**Aim:**
Pick out and copy every line in the records below that contains the word "Describe".

**Records:**
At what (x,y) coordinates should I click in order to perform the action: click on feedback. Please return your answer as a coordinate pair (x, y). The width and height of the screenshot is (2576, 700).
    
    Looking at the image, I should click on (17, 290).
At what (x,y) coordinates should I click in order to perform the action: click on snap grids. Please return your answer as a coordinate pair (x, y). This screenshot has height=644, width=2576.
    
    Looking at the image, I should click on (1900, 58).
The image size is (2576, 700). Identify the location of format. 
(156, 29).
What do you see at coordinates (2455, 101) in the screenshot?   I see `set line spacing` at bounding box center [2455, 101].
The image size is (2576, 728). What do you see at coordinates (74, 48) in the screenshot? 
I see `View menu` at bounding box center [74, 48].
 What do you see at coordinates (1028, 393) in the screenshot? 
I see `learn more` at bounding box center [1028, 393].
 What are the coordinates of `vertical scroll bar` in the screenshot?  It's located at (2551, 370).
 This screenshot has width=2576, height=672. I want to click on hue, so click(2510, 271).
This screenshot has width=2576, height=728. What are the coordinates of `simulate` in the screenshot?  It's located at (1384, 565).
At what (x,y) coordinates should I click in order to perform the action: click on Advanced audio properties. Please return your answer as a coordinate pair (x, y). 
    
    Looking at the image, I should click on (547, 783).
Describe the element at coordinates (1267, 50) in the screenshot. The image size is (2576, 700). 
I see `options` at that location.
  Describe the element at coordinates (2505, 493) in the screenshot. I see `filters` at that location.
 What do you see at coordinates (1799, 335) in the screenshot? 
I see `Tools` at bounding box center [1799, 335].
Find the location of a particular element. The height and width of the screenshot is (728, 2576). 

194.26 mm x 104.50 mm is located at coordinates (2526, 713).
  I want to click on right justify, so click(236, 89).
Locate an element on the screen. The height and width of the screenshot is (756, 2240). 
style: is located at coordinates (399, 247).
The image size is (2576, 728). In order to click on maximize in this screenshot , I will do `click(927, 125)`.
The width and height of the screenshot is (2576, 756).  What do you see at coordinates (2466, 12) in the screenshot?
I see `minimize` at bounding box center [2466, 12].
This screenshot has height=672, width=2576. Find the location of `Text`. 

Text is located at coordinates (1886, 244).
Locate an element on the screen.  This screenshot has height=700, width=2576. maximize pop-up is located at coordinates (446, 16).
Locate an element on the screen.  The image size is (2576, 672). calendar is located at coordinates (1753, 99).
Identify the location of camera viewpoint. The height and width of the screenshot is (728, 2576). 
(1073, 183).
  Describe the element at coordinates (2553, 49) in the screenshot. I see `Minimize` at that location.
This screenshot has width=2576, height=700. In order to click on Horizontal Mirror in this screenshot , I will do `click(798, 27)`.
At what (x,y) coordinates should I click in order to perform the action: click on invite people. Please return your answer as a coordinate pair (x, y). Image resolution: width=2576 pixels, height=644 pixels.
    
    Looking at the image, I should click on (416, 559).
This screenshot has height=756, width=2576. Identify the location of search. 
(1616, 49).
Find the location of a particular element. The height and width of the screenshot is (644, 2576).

**Result of this exercise:**
Describe the element at coordinates (1267, 50) in the screenshot. The image size is (2576, 700). 
  Describe the element at coordinates (2505, 493) in the screenshot. I see `filters` at that location.
  Describe the element at coordinates (2553, 49) in the screenshot. I see `Minimize` at that location.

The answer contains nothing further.